Read on for six signs that you need to back away from the treadmill and maybe just enjoy a nice pasta dinner for a change. If you exhibit multiple signs, you should see your family doctor immediately for help getting your diet back on track for the good of your health.
Sign #1: You're so "good" it hurts. Then you lose control and go on an eating binge.
Orthorexia, anyone? This pop-psychology term, coined by Colorado doctor and author Steven Bratman, refers to an obsessive condition that the author describes as a pathological fixation with "healthy" foods. Orthorexics deem foods negative or positive based on whether they contain fat, refined flour, sugar, preservatives, animal products or other bugaboos, and will refuse to eat anything they deem "bad."
The bad news? In real life, it's pretty much impossible to eat only "good" foods. Healthy choices are always better than bad ones, but honesty, does anyone really think a diet of, say, raw vegetables, fruit and tree nuts can keep you happy forever?
For many people, deprivation can lead to breakdowns, such as a late-night ice cream-cake-hot-dog-and-cookie binge, followed by regret, or, even worse, vomiting and bulimia.
A better plan: everything in moderation.
Sign #2: You're blowing off important dates to get to the gym
Sure, it's important to get to the gym several times a week. Prioritize it in your schedule so you have time set aside for your fitness goals.

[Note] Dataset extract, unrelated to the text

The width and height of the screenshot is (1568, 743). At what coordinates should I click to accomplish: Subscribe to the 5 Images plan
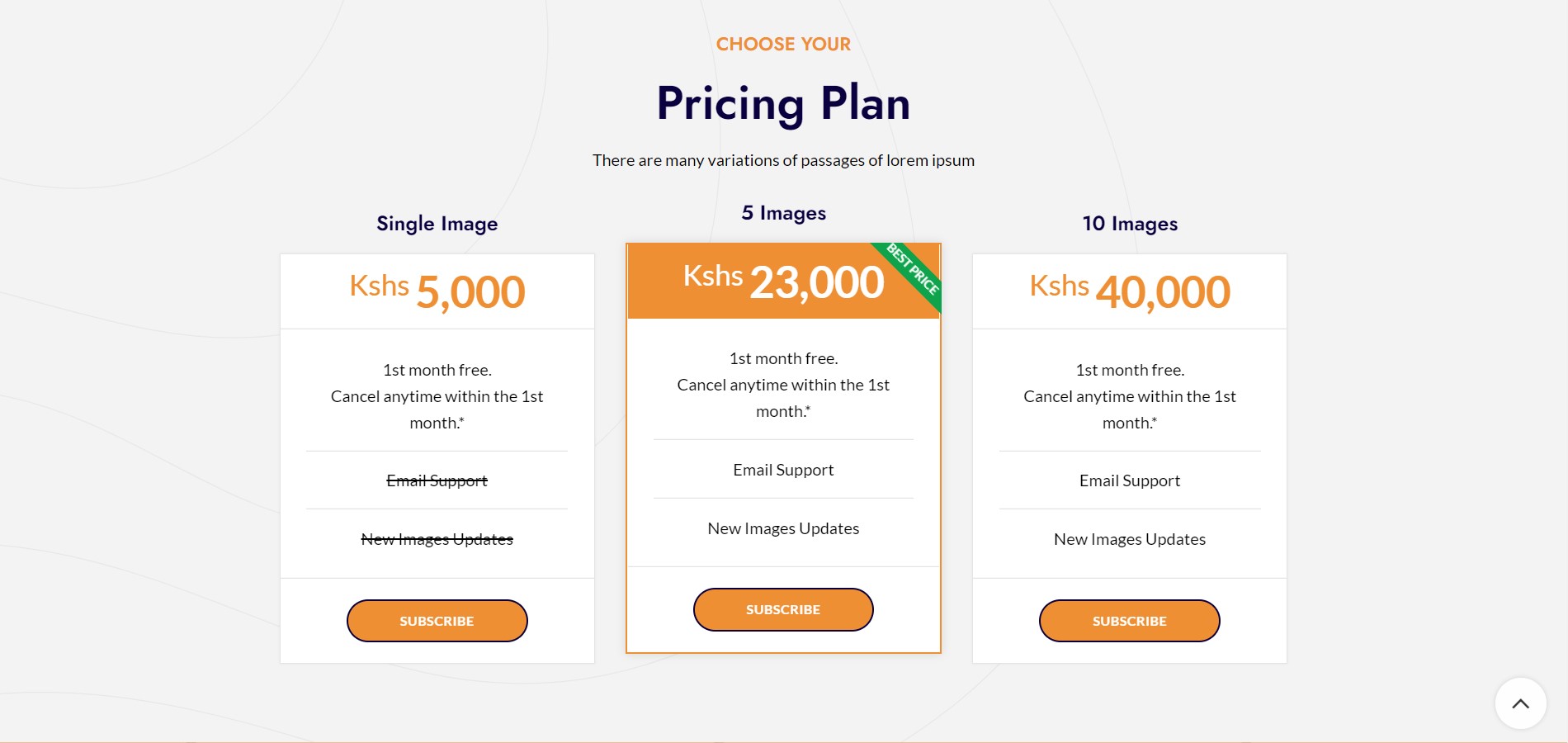pyautogui.click(x=783, y=609)
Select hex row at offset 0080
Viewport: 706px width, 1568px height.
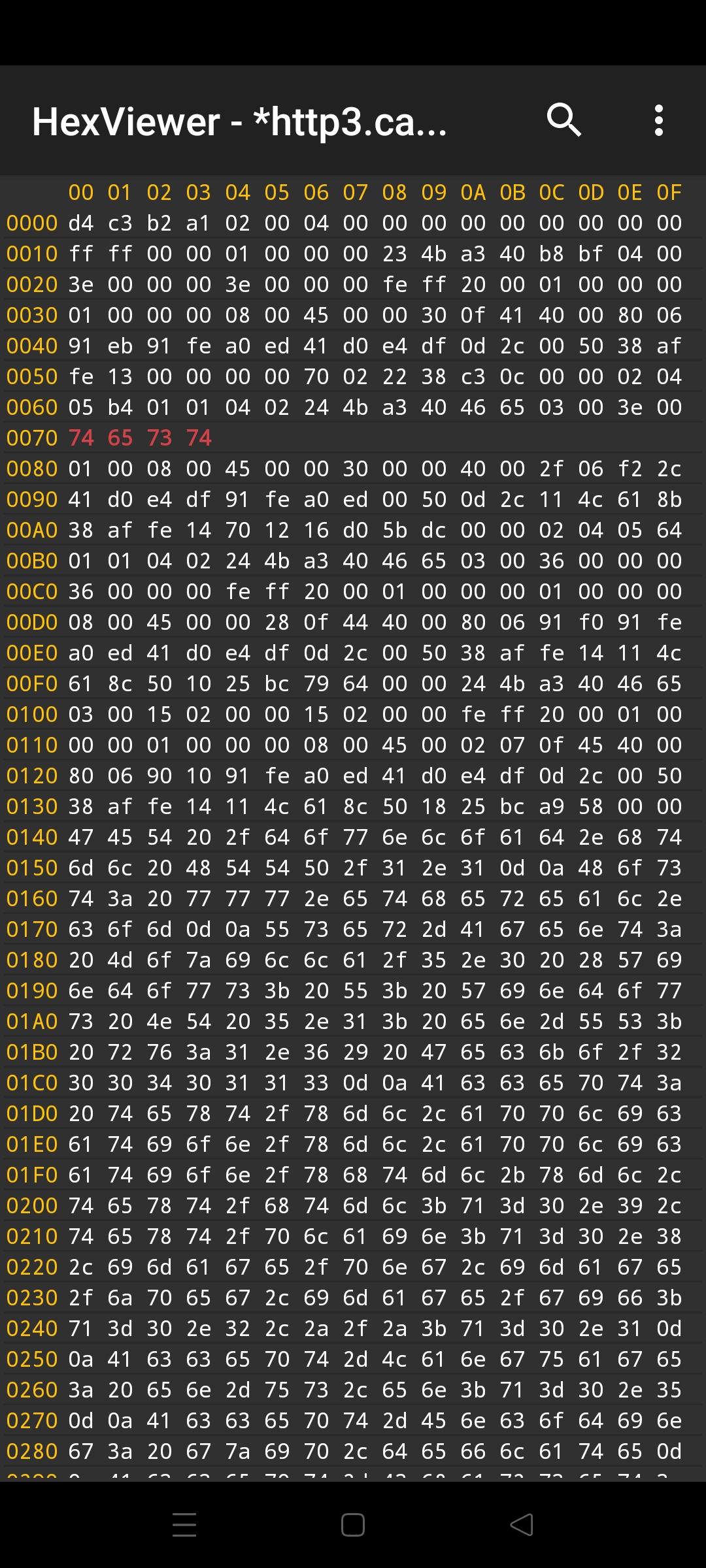[x=353, y=468]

But if you find yourself regularly bailing on dinner with friends, missing important family events, or blowing work deadlines because you're unwilling to skip or reschedule the odd workout, your fitness obsession is already affecting your non-gym life.

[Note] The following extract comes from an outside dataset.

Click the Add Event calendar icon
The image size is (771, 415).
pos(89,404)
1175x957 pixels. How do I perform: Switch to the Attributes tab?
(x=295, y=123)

Working out should make you feel good, not inflexible.
Page 1 of 2 -- Four more ways you could be overdoing your diet on page 2.
Sign #3: You lie about what you eat
Lying about what you ate is never a good sign. It indicates an unhealthy fixation on food and calories. If you "cheat" on your food log because you feel guilty about that mocha-latte you drank mid-afternoon and think neglecting to write it down means it never happened, or, you choose to tell your partner you ate dinner on the road because you don't feel like consuming dinner calories tonight, you have some food issues you need to work through with a doctor and nutritionist.

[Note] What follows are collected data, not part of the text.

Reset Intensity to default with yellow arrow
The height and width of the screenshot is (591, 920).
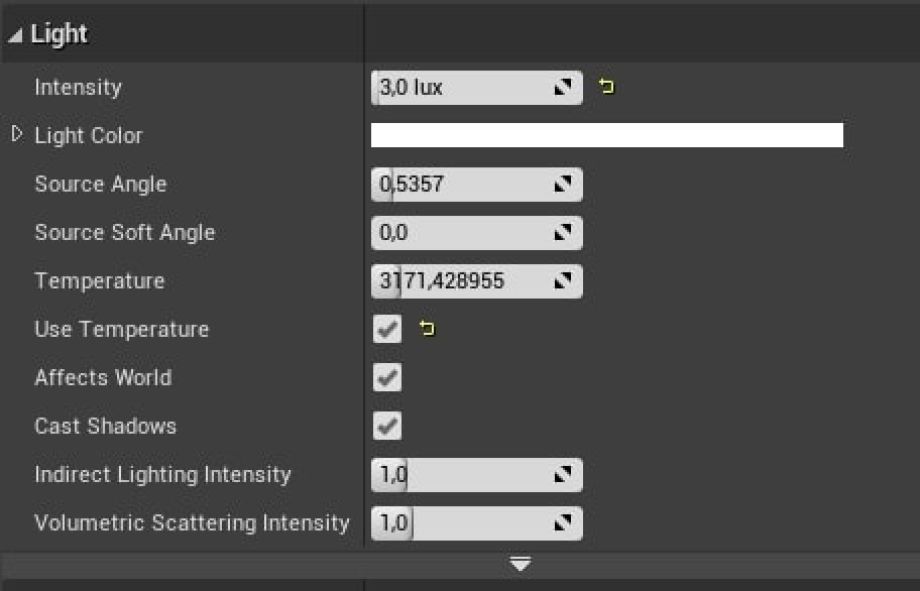click(x=606, y=88)
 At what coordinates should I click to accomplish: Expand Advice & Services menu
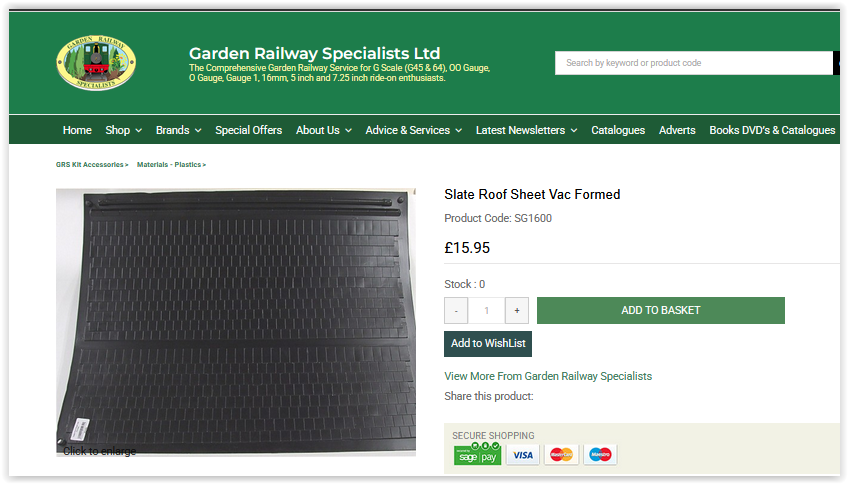pyautogui.click(x=414, y=130)
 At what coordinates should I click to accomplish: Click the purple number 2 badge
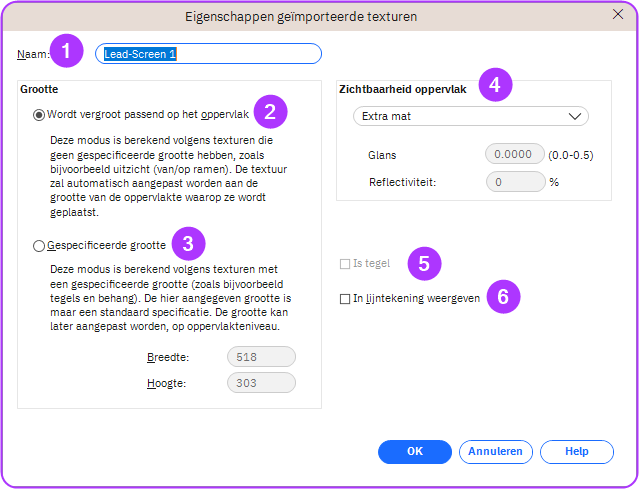(270, 111)
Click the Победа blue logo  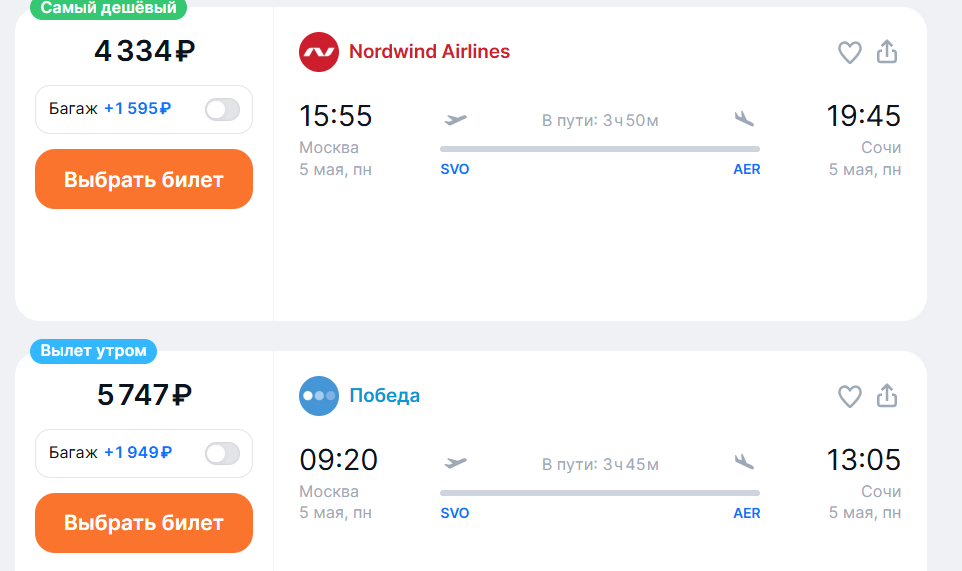319,396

Sign #4: You weigh in everyday – sometimes throughout the day
If you find yourself stepping on the scale throughout the day, you need to move it to an out-of-the-way spot where it's not tempting you every time you walk by. Excessive weighing is counterproductive anyway, given the fact your weight varies throughout the day.
A smarter option: weigh in at the gym after your workout.
Sign #5: You're visiting pro-ana websites
The Internet has a wealth of resources when it comes to advice on healthy dieting and fitness. It's also got its share of fringe elements, and that's where we'd place "pro-ana" websites, which provide a community for anorexics and bulimics to share their tips and tricks.
If you find yourself gravitating to the advice of extreme dieters because fitness websites featuring advice from doctors, registered dietitians and nutritionists, certified fitness trainers and the like aren't getting you the results you want…maybe the results you're after aren't healthy.
Sign #6: You're freaking out your friends
If your friends or family seem unnerved by your weight loss, dieting or fitness regimen, get some unbiased professional advice – pronto.
Although we're inclined to give friends and relatives the benefit of the doubt and assume they have your best interests at heart, we'll concede that if your social circle and family is filled with the weight-challenged, your weight loss (even if it's perfectly healthy) may inspire envy and confusion.
So don't drive yourself nuts trying to figure out who's right or wrong: just schedule an appointment with your doctor to find out if you're on the right track, and if not, how to get back onto it.